Kudos to CFL statistician Steve Daniel for taking care of the yards-after-catch stat this season. The record for most YACs in a single game goes to Bombers WR Greg Carr for his 133-yard effort in his debut a week ago. Stamps
SB Nik Lewis leads the league in that category … Strangest play you might ever see — Ticats LB Jamall Johnson ran out of bounds on punt coverage for 25 yards behind the Eskimos standing on the sideline and then returned to drill
KR Tristan Jackson. Johnson was flagged for illegal participation, of course, and shook himself up with the devastating hit … Hard to believe but Riders SB Andy Fantuz has finally hit the 1,000-yard barrier in what is already his fifth season. Folks in Regina have long thought Fantuz would win most outstanding Canadian if he played a full year, and they are probably right.

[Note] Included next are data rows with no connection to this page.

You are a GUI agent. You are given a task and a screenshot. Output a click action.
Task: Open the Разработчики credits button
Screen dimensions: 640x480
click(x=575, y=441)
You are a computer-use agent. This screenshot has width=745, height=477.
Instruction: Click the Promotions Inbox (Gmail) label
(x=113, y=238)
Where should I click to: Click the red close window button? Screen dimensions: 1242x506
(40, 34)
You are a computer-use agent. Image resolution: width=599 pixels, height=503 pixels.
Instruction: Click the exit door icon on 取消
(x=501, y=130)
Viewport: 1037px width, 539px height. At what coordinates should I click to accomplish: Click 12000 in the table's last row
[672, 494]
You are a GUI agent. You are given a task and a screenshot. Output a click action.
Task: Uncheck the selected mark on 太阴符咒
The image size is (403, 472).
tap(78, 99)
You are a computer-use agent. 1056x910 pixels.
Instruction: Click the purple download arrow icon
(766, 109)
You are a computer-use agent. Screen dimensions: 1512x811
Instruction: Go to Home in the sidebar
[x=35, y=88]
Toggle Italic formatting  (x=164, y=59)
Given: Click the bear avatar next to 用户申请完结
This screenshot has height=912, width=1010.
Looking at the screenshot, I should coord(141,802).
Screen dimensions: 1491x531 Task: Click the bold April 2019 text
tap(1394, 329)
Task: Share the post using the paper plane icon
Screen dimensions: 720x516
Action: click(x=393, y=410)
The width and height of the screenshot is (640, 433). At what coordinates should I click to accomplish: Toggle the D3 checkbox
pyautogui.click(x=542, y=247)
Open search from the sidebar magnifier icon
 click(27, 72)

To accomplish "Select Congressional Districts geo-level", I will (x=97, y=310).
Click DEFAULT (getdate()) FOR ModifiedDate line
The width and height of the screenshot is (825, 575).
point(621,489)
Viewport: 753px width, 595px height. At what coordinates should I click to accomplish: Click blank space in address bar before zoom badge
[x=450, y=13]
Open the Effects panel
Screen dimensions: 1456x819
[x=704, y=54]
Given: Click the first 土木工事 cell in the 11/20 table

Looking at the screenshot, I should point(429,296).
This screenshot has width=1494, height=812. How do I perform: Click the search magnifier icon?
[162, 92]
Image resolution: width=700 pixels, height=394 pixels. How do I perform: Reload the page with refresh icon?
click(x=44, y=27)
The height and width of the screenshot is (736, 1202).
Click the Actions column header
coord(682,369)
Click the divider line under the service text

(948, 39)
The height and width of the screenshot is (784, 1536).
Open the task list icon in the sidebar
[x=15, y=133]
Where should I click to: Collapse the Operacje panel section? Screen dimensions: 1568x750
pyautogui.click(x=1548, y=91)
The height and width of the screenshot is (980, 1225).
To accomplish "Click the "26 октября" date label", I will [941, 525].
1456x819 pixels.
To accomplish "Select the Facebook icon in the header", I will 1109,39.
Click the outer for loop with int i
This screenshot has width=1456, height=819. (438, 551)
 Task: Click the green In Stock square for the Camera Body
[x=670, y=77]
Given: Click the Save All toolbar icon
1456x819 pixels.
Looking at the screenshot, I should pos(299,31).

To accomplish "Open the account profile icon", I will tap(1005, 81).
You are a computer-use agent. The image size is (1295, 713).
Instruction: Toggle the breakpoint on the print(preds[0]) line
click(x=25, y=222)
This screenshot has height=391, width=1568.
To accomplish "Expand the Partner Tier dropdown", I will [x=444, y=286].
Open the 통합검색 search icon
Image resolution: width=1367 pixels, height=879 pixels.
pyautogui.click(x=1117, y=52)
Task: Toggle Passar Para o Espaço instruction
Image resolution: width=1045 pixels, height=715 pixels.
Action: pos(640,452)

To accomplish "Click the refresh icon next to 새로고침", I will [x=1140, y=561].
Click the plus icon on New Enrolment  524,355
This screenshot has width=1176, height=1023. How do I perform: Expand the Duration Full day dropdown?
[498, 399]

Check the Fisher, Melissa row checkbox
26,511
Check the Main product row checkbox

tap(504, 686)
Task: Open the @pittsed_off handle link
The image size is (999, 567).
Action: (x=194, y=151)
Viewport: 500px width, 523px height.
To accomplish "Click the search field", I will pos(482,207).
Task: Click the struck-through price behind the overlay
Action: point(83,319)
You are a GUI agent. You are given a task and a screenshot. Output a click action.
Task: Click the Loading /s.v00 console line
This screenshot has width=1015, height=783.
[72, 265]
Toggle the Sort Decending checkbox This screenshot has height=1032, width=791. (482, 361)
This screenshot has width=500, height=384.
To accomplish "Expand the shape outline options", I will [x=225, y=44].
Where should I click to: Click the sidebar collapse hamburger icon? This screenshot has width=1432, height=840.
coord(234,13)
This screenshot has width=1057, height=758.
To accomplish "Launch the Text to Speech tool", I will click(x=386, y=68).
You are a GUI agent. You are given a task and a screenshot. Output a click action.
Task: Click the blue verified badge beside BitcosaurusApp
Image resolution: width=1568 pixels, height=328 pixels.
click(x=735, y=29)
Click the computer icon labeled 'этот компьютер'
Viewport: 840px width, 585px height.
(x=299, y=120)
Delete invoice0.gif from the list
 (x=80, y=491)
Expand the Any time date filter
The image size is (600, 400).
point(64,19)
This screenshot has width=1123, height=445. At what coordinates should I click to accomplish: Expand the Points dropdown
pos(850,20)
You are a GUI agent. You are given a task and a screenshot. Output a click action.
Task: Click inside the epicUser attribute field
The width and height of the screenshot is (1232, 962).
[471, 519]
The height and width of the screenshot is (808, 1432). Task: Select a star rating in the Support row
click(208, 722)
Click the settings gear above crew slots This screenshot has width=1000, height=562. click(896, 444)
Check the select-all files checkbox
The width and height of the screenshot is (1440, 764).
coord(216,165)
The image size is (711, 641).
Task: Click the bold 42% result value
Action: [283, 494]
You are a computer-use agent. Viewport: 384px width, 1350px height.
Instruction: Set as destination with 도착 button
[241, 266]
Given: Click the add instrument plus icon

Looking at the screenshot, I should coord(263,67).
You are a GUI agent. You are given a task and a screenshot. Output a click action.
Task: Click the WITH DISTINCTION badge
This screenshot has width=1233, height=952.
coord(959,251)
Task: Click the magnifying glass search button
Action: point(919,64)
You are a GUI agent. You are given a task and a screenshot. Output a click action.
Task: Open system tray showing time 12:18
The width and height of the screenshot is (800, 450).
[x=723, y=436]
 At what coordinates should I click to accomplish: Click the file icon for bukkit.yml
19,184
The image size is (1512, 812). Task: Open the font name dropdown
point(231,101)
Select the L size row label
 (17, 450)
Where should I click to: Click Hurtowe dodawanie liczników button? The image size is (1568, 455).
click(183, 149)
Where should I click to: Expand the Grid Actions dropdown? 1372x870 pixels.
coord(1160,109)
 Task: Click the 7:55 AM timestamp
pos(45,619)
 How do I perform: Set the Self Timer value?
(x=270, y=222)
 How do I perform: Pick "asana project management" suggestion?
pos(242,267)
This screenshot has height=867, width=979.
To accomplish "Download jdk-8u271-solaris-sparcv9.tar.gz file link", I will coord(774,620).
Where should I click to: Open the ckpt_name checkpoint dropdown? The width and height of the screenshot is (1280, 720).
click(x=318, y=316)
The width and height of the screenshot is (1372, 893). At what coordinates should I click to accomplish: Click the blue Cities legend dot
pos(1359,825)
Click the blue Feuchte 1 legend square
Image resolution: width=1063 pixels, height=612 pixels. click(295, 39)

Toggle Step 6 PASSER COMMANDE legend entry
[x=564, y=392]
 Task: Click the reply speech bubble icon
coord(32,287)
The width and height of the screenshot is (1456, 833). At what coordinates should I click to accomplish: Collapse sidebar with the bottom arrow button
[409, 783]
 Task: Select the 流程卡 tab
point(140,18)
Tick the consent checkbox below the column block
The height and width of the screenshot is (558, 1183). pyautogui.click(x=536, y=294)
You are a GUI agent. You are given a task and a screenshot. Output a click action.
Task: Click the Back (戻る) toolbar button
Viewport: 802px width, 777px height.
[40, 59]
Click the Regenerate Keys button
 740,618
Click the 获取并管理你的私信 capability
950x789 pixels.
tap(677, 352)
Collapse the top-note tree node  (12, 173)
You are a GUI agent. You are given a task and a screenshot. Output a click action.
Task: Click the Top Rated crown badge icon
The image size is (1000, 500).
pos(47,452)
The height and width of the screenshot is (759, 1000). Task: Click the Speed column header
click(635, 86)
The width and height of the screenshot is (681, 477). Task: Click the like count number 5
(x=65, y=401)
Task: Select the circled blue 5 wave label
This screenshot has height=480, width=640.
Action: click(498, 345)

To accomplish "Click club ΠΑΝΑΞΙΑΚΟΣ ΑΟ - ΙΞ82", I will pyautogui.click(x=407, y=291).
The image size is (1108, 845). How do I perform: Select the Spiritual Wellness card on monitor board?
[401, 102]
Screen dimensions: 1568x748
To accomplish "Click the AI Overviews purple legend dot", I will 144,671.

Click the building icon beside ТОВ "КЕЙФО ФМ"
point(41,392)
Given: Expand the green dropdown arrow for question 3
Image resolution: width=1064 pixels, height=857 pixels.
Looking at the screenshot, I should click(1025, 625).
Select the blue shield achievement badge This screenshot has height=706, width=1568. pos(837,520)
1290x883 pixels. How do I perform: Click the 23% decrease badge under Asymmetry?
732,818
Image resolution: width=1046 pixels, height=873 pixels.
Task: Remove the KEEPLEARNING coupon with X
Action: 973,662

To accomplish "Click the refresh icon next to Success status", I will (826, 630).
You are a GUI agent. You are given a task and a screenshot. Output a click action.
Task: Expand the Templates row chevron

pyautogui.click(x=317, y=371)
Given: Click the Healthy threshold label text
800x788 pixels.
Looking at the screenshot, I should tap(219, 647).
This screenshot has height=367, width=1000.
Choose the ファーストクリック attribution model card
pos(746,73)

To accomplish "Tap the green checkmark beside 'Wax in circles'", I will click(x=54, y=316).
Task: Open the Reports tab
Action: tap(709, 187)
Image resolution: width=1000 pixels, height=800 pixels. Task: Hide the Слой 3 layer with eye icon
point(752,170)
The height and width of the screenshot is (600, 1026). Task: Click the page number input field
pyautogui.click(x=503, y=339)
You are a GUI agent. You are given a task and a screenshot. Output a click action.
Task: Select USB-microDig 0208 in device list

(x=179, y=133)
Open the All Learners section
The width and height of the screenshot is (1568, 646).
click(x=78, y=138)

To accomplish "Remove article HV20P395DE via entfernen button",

The Als’ 25-point loss to the Stamps was the club’s worst defeat since losing 46-14 Aug. 31, 2007, in B.C. … While the Bombers are now 0-6 in games decided by four points or less, the Argos are 5-1 in that category. It’s the difference between the playoffs and staying home in November … The Bombers will go more than a year without a road win. Their last one was Oct. 12, 2009, and their next road game is Oct. 17 in Montreal. The franchise-longest road winless streak is 13 and the current one is eight … The Stamps are on pace to have three 1,000-yard receivers this season (Lewis, Romby Bryant and Ken-Yon Rambo), which would be a first for that franchise since 2000.